“One sometimes finds what one is not looking for. When I woke up just after dawn on Sept. 28, 1928, I certainly didn’t plan to revolutionise all medicine by discovering the world’s first antibiotic, or bacteria killer. But I guess that was exactly what I did.”
Thus recalled the Scottish scientist Alexander Fleming on his discovery of penicillin – the most important medical event of the 20th century – eighty-seven years ago on this day. The world’s first antibiotic was indeed nothing less than revolutionary; penicillin has saved more lives than any other single drug, conquering some of humankind’s most ancient scourges – pneumonia, syphilis, gonorrhoea, diphtheria, gangrene, scarlet fever, battle wounds and childbirth infections that had for so long killed millions indiscriminately.
The chain of events leading to this world-changing discovery was so improbable that it’s become one of the greatest legends in the history of science. Before departing for a two-week vacation from his research position at London’s St Mary’s Hospital, Fleming had prepared an experiment of several Petri dishes containing a strain of staphylococcus bacteria. Meanwhile, one floor beneath him, a colleague was growing the species Penicillium notatum to advance his studies on moulds. This mould became airborne, traveled upstairs and accidentally contaminated Fleming’s bacteria experiment. When he returned from his holiday, Fleming noticed a clear halo surrounding a yellow-green growth in one of the Petri dishes.
“I had no suspicion that I had got a clue to the most powerful therapeutic substance yet used to defeat bacterial infections in the human body,” Fleming later recalled. “But the appearance of that culture plate was such that I thought it should not be neglected.”

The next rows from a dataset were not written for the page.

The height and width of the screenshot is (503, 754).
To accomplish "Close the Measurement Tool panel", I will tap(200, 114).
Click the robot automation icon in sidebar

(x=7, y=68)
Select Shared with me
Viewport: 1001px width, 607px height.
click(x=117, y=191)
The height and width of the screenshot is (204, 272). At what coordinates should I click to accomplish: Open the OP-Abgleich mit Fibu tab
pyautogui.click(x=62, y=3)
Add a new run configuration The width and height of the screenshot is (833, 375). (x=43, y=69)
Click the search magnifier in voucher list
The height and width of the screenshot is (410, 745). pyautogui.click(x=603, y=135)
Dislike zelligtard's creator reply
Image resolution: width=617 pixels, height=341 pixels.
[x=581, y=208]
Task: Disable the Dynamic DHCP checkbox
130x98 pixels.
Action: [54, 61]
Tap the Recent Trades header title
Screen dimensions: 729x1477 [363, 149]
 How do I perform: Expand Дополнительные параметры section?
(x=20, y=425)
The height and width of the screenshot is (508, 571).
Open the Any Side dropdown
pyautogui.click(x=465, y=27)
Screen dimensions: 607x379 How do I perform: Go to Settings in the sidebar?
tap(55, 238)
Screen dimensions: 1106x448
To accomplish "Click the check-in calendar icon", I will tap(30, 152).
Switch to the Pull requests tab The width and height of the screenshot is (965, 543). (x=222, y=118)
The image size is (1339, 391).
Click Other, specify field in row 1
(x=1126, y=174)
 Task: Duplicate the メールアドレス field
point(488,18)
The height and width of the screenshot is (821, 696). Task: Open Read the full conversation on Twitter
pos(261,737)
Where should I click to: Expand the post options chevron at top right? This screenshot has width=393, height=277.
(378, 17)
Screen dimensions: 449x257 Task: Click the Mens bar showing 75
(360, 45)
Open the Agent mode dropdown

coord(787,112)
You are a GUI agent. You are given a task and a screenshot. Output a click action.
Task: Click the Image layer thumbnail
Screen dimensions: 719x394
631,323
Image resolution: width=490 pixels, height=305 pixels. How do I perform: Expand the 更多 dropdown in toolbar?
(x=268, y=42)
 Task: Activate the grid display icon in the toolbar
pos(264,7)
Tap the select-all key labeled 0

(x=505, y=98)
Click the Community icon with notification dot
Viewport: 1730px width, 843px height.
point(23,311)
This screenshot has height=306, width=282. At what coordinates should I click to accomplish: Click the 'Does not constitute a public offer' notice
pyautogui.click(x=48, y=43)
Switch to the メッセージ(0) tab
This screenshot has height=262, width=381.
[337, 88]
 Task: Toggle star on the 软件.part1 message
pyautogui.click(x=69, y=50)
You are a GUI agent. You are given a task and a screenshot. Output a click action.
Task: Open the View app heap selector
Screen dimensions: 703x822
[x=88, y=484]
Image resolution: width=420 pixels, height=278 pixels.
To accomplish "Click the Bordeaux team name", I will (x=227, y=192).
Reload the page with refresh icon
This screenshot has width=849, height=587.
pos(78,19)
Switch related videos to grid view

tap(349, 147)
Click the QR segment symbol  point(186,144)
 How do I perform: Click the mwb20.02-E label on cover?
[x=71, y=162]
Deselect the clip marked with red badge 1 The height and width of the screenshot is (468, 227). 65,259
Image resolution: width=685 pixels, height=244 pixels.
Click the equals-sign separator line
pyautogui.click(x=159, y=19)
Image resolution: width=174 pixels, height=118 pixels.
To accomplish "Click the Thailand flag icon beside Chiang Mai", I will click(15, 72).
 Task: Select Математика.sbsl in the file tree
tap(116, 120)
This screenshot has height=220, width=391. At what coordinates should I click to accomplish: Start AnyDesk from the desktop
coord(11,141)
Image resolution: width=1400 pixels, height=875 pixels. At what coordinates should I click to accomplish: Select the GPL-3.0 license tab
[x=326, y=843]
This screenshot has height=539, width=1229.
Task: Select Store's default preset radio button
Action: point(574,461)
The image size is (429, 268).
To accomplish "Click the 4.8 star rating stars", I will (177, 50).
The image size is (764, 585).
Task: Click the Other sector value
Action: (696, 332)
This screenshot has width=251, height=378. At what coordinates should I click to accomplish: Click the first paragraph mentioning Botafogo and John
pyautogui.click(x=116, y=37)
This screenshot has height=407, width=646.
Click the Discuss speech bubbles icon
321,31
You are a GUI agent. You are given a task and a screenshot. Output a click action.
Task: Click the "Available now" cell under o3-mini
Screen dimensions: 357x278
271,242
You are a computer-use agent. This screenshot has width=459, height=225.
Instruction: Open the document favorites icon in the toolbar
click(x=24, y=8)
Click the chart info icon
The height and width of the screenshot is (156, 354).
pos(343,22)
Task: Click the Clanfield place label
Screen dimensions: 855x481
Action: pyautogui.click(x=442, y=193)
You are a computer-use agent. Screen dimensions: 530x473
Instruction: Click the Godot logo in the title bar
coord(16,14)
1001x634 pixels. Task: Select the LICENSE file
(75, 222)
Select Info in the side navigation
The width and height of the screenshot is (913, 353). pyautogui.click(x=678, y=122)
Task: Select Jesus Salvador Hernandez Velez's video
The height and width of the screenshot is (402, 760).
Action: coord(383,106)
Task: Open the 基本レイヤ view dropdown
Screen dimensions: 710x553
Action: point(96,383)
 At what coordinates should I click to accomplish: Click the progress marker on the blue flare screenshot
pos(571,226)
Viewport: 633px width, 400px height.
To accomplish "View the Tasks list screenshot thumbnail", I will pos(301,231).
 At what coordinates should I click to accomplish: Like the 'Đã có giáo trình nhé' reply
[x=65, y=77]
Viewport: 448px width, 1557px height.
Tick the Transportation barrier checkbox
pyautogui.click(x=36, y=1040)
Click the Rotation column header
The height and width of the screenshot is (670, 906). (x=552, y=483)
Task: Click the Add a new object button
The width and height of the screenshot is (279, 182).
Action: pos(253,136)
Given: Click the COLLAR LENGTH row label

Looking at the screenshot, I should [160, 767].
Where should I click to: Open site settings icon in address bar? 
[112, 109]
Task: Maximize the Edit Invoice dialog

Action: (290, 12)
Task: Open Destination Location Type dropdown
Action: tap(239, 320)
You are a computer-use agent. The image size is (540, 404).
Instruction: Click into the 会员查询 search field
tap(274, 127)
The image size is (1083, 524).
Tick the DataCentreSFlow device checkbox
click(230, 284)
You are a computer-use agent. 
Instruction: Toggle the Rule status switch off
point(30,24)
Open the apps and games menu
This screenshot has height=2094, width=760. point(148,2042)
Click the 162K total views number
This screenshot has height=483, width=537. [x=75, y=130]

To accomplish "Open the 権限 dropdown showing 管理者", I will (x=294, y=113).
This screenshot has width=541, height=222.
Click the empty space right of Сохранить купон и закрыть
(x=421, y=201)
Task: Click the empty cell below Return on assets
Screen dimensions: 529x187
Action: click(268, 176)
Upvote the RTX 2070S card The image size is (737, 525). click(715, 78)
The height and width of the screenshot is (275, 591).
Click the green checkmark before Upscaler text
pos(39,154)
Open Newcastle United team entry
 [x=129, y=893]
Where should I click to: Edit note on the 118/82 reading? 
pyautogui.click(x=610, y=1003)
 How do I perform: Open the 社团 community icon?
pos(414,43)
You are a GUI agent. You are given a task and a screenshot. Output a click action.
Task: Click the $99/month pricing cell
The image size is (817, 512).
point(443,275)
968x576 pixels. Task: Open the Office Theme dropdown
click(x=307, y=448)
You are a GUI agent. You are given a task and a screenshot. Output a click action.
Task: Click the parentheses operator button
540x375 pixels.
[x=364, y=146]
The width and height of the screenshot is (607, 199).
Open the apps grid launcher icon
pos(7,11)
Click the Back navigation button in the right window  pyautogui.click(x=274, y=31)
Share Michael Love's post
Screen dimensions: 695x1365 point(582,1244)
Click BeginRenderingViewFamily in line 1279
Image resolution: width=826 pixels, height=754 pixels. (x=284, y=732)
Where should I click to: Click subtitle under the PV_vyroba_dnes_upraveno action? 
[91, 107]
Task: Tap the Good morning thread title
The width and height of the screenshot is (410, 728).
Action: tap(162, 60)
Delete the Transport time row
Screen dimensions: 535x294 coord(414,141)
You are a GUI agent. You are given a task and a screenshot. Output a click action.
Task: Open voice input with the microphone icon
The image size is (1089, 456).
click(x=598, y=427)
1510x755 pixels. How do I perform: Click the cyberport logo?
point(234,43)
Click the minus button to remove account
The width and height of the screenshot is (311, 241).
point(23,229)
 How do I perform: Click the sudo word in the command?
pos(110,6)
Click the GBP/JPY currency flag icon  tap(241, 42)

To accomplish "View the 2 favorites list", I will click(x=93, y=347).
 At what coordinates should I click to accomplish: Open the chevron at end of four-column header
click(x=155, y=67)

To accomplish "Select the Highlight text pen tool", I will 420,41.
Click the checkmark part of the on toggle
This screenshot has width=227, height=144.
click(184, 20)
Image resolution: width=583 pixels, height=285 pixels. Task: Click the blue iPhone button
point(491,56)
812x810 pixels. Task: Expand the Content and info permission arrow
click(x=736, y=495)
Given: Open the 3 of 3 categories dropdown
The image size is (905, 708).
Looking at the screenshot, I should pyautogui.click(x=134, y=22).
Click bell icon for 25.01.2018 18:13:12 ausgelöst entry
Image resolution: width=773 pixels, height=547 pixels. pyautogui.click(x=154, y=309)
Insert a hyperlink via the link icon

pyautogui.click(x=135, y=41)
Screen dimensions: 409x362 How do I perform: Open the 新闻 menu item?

Fleming correctly deduced that the mould had inhibited the growth of the bacteria. But despite several experiments, he was unable to isolate the material due to its high reactivity. In frustration, he abandoned his research – publishing his initial findings in the 1929 British Journal of Experimental Pathology to little fanfare. The discovery remained in relative obscurity until the outbreak of World War II, when a team of doctors at Oxford University – led by Howard Florey, Ernst Chain and Norman Heatley – resumed Fleming’s preliminary work and eventually developed the world’s first viable antibiotic. Pharmaceutical companies in America rushed to produce mass quantities of this “miracle drug” before the close of the war and, by D-Day on June 6th 1944, enough was available to treat all the bacterial infections that broke out among the troops. Fleming was hailed a World Hero, and he, Florey and Chain were awarded the Nobel Prize for Medicine in 1945.
Penicillin’s success ushered in an age of life-saving antibiotics. For untold millions, bacterial illnesses were no longer dreaded killers. With that fact alone, declared the eminent British physician Lord Horder upon Alexander Fleming’s death in 1955, the discoverer of penicillin “conferred a benefit upon humanity that is quite incalculable.”
But, as with most extraordinary advances, humankind has found a way to royally fuck it up. The widespread and rampant abuse and misuse of penicillin has resulted in bacteria developing resistance to all antibiotics – a potentially catastrophic future problem that Alexander Fleming himself anticipated and warned against: “The greatest possibility of evil in self-medication is the use of too-small doses, so that instead of clearing up infection the microbes are educated to resist penicillin…”
Spurred on by a greedy multi-billion dollar pharmaceutical industry, antibiotics have been massively over-prescribed and misused – doled out routinely to children with (non-bacterial) colds “just in case” – weakening our immune systems and propagating “super bugs”. In 1946, 88% of Staphylococcus infections could be cured by penicillin. Today, it’s less than 5%. The obscene use of antibiotics in agricultural animals through water or food troughs to promote growth and expedite weight gain has further hastened the development of resistant bacterial infections in humans. Almost all known bacterial infections are becoming resistant to antibiotics – even tuberculosis is once again threatening to kill.
In less than a century since Fleming’s revolutionary discovery, and in only sixty-eight years since its availability to the masses, the antibiotic age is already in danger of having run its course.